** Recorded information follows **

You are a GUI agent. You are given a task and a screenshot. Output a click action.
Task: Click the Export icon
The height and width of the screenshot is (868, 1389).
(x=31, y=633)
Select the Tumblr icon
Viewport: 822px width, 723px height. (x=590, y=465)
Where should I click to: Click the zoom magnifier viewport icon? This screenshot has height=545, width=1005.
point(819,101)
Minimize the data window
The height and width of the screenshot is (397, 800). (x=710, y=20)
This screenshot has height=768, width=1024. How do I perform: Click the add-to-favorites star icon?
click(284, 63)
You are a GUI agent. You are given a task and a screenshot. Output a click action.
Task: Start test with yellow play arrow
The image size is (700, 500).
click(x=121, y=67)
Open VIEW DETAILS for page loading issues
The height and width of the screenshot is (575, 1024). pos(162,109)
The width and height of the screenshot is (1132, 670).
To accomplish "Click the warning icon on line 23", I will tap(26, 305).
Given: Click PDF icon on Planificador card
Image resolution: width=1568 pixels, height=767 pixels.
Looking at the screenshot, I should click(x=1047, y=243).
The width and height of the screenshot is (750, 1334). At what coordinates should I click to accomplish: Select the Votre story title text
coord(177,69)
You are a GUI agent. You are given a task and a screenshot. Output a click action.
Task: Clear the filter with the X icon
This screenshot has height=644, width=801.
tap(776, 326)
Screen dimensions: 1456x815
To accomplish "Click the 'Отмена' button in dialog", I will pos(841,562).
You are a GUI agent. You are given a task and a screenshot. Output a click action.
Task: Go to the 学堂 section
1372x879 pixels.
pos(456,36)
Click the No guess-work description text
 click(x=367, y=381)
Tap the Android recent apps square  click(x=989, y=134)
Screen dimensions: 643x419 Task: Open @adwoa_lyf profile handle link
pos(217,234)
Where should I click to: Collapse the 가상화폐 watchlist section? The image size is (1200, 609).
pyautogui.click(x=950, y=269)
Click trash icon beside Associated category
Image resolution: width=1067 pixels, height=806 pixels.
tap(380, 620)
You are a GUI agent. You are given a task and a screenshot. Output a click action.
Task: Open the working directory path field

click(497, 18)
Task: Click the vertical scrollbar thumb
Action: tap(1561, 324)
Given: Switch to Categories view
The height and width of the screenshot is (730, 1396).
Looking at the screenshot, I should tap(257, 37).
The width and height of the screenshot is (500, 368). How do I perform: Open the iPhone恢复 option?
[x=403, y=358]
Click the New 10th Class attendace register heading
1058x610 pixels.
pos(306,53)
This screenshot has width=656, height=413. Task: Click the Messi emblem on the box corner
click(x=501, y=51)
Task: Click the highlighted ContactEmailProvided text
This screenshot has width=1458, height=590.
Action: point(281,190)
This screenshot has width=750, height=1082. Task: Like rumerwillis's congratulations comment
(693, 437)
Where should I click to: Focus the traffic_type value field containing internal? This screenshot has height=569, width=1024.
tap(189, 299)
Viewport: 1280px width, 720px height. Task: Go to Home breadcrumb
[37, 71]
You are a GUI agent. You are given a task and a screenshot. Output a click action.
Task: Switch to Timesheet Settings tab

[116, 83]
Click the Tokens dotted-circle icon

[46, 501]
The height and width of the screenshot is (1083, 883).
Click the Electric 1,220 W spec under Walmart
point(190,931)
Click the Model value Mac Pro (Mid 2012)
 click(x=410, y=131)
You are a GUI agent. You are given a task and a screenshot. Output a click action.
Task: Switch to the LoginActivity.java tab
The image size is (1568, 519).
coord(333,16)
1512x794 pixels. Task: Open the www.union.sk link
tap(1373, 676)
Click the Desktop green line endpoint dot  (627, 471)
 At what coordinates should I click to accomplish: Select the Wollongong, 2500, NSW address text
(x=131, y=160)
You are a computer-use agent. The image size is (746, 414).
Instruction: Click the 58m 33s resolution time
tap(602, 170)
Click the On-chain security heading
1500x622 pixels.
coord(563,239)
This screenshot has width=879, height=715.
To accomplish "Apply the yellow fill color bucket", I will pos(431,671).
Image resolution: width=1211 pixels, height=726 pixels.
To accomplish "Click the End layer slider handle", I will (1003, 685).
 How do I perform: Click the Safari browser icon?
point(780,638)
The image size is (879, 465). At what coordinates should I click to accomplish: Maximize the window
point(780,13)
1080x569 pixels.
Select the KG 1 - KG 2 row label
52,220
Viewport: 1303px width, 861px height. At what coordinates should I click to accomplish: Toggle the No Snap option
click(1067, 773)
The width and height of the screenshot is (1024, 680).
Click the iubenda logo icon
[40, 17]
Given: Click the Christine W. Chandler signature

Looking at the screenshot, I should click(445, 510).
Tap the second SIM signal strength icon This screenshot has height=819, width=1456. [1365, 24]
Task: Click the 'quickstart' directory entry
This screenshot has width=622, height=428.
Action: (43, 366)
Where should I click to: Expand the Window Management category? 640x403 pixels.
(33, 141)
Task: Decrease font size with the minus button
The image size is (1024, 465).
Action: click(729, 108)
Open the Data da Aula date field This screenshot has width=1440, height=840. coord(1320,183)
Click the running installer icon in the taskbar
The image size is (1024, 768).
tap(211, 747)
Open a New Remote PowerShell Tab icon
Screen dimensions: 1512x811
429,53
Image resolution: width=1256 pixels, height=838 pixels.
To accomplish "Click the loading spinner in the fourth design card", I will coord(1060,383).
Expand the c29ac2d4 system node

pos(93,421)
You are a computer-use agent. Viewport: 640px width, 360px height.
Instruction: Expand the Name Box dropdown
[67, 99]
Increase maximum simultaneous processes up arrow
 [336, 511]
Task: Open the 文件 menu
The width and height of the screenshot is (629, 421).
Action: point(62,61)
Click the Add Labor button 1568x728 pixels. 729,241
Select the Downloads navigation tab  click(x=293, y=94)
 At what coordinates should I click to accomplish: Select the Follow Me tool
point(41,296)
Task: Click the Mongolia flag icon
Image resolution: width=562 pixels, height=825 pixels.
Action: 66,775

** End of Recorded information **

» What is expected
Reproduce all the records shown above, unchanged.

» Solved problem
You are a GUI agent. You are given a task and a screenshot. Output a click action.
Task: Click the Export icon
The height and width of the screenshot is (868, 1389).
(x=31, y=633)
Select the Tumblr icon
Viewport: 822px width, 723px height. (x=590, y=465)
Where should I click to: Click the zoom magnifier viewport icon? This screenshot has height=545, width=1005.
point(819,101)
Minimize the data window
The height and width of the screenshot is (397, 800). (x=710, y=20)
This screenshot has height=768, width=1024. How do I perform: Click the add-to-favorites star icon?
click(284, 63)
You are a GUI agent. You are given a task and a screenshot. Output a click action.
Task: Start test with yellow play arrow
The image size is (700, 500).
click(x=121, y=67)
Open VIEW DETAILS for page loading issues
The height and width of the screenshot is (575, 1024). pos(162,109)
The width and height of the screenshot is (1132, 670).
To accomplish "Click the warning icon on line 23", I will tap(26, 305).
Given: Click PDF icon on Planificador card
Image resolution: width=1568 pixels, height=767 pixels.
Looking at the screenshot, I should click(x=1047, y=243).
The width and height of the screenshot is (750, 1334). At what coordinates should I click to accomplish: Select the Votre story title text
coord(177,69)
You are a GUI agent. You are given a task and a screenshot. Output a click action.
Task: Clear the filter with the X icon
This screenshot has height=644, width=801.
tap(776, 326)
Screen dimensions: 1456x815
To accomplish "Click the 'Отмена' button in dialog", I will pos(841,562).
You are a GUI agent. You are given a task and a screenshot. Output a click action.
Task: Go to the 学堂 section
1372x879 pixels.
pos(456,36)
Click the No guess-work description text
 click(x=367, y=381)
Tap the Android recent apps square  click(x=989, y=134)
Screen dimensions: 643x419 Task: Open @adwoa_lyf profile handle link
pos(217,234)
Where should I click to: Collapse the 가상화폐 watchlist section? The image size is (1200, 609).
pyautogui.click(x=950, y=269)
Click trash icon beside Associated category
Image resolution: width=1067 pixels, height=806 pixels.
tap(380, 620)
You are a GUI agent. You are given a task and a screenshot. Output a click action.
Task: Open the working directory path field

click(497, 18)
Task: Click the vertical scrollbar thumb
Action: tap(1561, 324)
Given: Switch to Categories view
The height and width of the screenshot is (730, 1396).
Looking at the screenshot, I should tap(257, 37).
The width and height of the screenshot is (500, 368). How do I perform: Open the iPhone恢复 option?
[x=403, y=358]
Click the New 10th Class attendace register heading
1058x610 pixels.
pos(306,53)
This screenshot has width=656, height=413. Task: Click the Messi emblem on the box corner
click(x=501, y=51)
Task: Click the highlighted ContactEmailProvided text
This screenshot has width=1458, height=590.
Action: point(281,190)
This screenshot has width=750, height=1082. Task: Like rumerwillis's congratulations comment
(693, 437)
Where should I click to: Focus the traffic_type value field containing internal? This screenshot has height=569, width=1024.
tap(189, 299)
Viewport: 1280px width, 720px height. Task: Go to Home breadcrumb
[37, 71]
You are a GUI agent. You are given a task and a screenshot. Output a click action.
Task: Switch to Timesheet Settings tab

[116, 83]
Click the Tokens dotted-circle icon

[46, 501]
The height and width of the screenshot is (1083, 883).
Click the Electric 1,220 W spec under Walmart
point(190,931)
Click the Model value Mac Pro (Mid 2012)
 click(x=410, y=131)
You are a GUI agent. You are given a task and a screenshot. Output a click action.
Task: Switch to the LoginActivity.java tab
The image size is (1568, 519).
coord(333,16)
1512x794 pixels. Task: Open the www.union.sk link
tap(1373, 676)
Click the Desktop green line endpoint dot  (627, 471)
 At what coordinates should I click to accomplish: Select the Wollongong, 2500, NSW address text
(x=131, y=160)
You are a computer-use agent. The image size is (746, 414).
Instruction: Click the 58m 33s resolution time
tap(602, 170)
Click the On-chain security heading
1500x622 pixels.
coord(563,239)
This screenshot has width=879, height=715.
To accomplish "Apply the yellow fill color bucket", I will pos(431,671).
Image resolution: width=1211 pixels, height=726 pixels.
To accomplish "Click the End layer slider handle", I will (1003, 685).
 How do I perform: Click the Safari browser icon?
point(780,638)
The image size is (879, 465). At what coordinates should I click to accomplish: Maximize the window
point(780,13)
1080x569 pixels.
Select the KG 1 - KG 2 row label
52,220
Viewport: 1303px width, 861px height. At what coordinates should I click to accomplish: Toggle the No Snap option
click(1067, 773)
The width and height of the screenshot is (1024, 680).
Click the iubenda logo icon
[40, 17]
Given: Click the Christine W. Chandler signature

Looking at the screenshot, I should click(445, 510).
Tap the second SIM signal strength icon This screenshot has height=819, width=1456. [1365, 24]
Task: Click the 'quickstart' directory entry
This screenshot has width=622, height=428.
Action: (43, 366)
Where should I click to: Expand the Window Management category? 640x403 pixels.
(33, 141)
Task: Decrease font size with the minus button
The image size is (1024, 465).
Action: click(729, 108)
Open the Data da Aula date field This screenshot has width=1440, height=840. coord(1320,183)
Click the running installer icon in the taskbar
The image size is (1024, 768).
tap(211, 747)
Open a New Remote PowerShell Tab icon
Screen dimensions: 1512x811
429,53
Image resolution: width=1256 pixels, height=838 pixels.
To accomplish "Click the loading spinner in the fourth design card", I will coord(1060,383).
Expand the c29ac2d4 system node

pos(93,421)
You are a computer-use agent. Viewport: 640px width, 360px height.
Instruction: Expand the Name Box dropdown
[67, 99]
Increase maximum simultaneous processes up arrow
 [336, 511]
Task: Open the 文件 menu
The width and height of the screenshot is (629, 421).
Action: point(62,61)
Click the Add Labor button 1568x728 pixels. 729,241
Select the Downloads navigation tab  click(x=293, y=94)
 At what coordinates should I click to accomplish: Select the Follow Me tool
point(41,296)
Task: Click the Mongolia flag icon
Image resolution: width=562 pixels, height=825 pixels.
Action: 66,775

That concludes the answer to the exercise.